In doing so, "the President placed his own personal and political interests above the national interests of the United States, sought to undermine the integrity of the U.S. presidential election process, and endangered U.S. national security,” the report said.

The report does not render a judgment on whether Trump’s actions stemming from a July 25 phone call with Ukraine president rise to the level of “high crimes and misdemeanors” warranting impeachment, leaving that to Congress to decide.

Instead, “The Trump-Ukraine Impeachment inquiry Report” provides a detailed, if stunning, account of a shadow diplomacy run by Trump attorney Rudy Giuliani, resulting in layers of allegations, which can be distilled into specific acts like bribery, extortion or obstruction, and the more amorphous allegation that Trump abused his power by putting his interests above the nation.

The House intelligence panel will vote later Tuesday, in what is expected to be a party-line tally, to send the document to the Judiciary Committee ahead of a landmark impeachment hearing Wednesday.

“With the release of our report, the American people can review for themselves the evidence detailing President Trump’s betrayal of the public trust,'' Schiff said in a joint statement with the chairmen of the Oversight and Foreign Affairs Committee, who drafted the report.

In a statement, White House Press Secretary Stephanie Grisham said “Chairman Schiff and the Democrats utterly failed to produce any evidence of wrongdoing by President Trump.” She said the report "reads like the ramblings of a basement blogger straining to prove something when there is evidence of nothing.”

Ahead of the release, Republicans defended the president in a rebuttal claiming Trump never intended to pressure Ukraine when he asked for a “favor” — investigations of Democrats and Joe Biden. They say the military aid the White House was withholding was not being used as leverage, as Democrats claim, and besides the $400 million was ultimately released, although only after a congressional outcry.

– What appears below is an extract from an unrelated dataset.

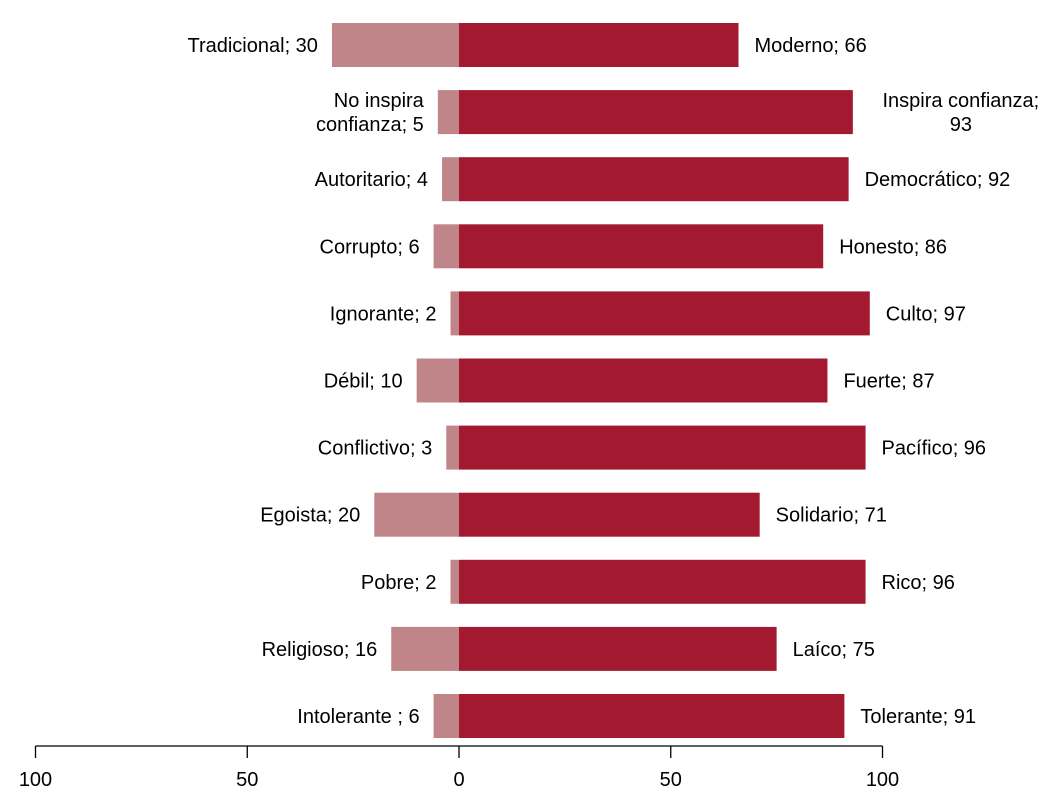 This screenshot has width=1062, height=790. What do you see at coordinates (918, 583) in the screenshot?
I see `data-label-right-9: Rico; 96` at bounding box center [918, 583].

Trump at the opening of a NATO leaders' meeting in London on Tuesday criticized the impeachment push as “unpatriotic" and “a bad thing for our country."

In prefacing the report, Schiff draws deeply from history, citing George Washington, Alexander Hamilton and other Founding Fathers, to explain grounds for impeachment.

"Rather than a mechanism to overturn an election, impeachment was explicitly contemplated as a remedy of last resort for a president who fails to faithfully execute his oath of office ‘to preserve, protect and defend the Constitution of the United States,'” he wrote.

The report will lay the foundation for the House Judiciary Committee to assess potential articles of impeachment starting Wednesday, presenting a history-making test of political judgment with a case that is dividing Congress and the country.

Trump said he will not watch the judiciary panel's hearing, saying it's “all nonsense, they’re just wasting their time.”

The report also accuses Trump of obstructing the House constitutional authority to conduct the impeachment inquiry, becoming the “first and only'' president in U.S. history to "openly and indiscriminately” defy the proceedings by instructing officials not to comply with subpoenas for documents and testimony.

The next step comes when the Judiciary Committee gavels open its own hearing with legal experts to assess the findings and consider potential articles of impeachment ahead of a possible vote by the full House by Christmas. That would presumably send it to the Senate for a trial in January.